====== DOCUMENT EXTRACT

The reclining noun has a sinister use among arms merchants (an obliterating strike is a
nuclear laydown
) and can also be found in the lexicon of graphic artists, construction workers and railroaders. But its most prevalent use is in gambling, as the adjective in a
laydown hand
.
In poker, it’s the “showdown,” when all hands are laid open for all players to determine the winner. In bridge, a
laydown hand
is a winning hand placed faceup on the table all at once, rather than being played out. This bridge meaning has been extended to a general “sure thing.” A Boston economist told the
Times,
“The Fed has more reason to tighten than not—but it’s not a
laydown
.”
Some of us who respect reasonable embargoes resist marketing manipulation. Let’s say I go to a bookstore, the bookseller sells me a book and I spot a news story in it. Would I feel free to use it in a column no matter what its
laydown date
or publication date? You bet I would; that’s a
lay-down
.
In the world of salesmen,
laydown
has a far different meaning from those mentioned in your column.
It is usually used in the sense of, “That deal was a
laydown;
the guy answered the door with his checkbook in hand!” or “What a
laydown
! The first unit I showed them, they said, ‘We’ll take it!’”
As such, it is not really describing the “win-win” situation that a sale ideally should be; rather, it’s alluding to the prospect “laying down” (yes, it SHOULD be “lying down”) and submitting, i.e., letting the salesman “have his way” (I’m trying to be delicate here!). But it certainly indicates a deal that the salesman didn’t have to struggle to close.

============

EXERCISE GOAL: Decide whether each statement agrees with the text on the word laydown, and answer yes or no with the exact words from the text that decide it: (a) In bridge, a laydown hand is played out one card at a time. (b) The word's most common use is in gambling. (c) Among salesmen, a laydown is a deal the salesman had to struggle to close. The listing after this text is separate material with no connection to it.

====== DATA EXTRACT

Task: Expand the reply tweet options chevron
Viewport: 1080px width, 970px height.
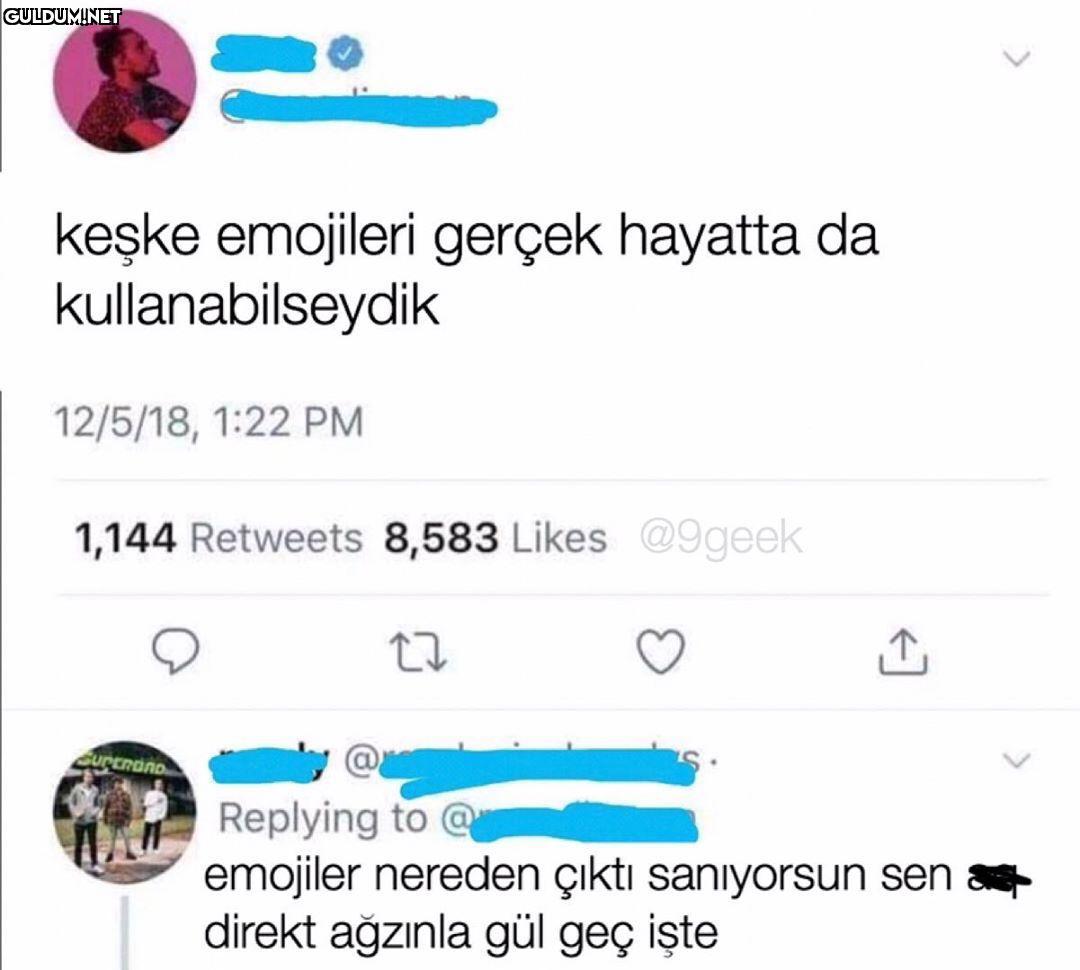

============

WRITTEN REPLY:
(a) No: "placed faceup on the table all at once, rather than being played out"
(b) Yes: "its most prevalent use is in gambling"
(c) No: "a deal that the salesman didn’t have to struggle to close"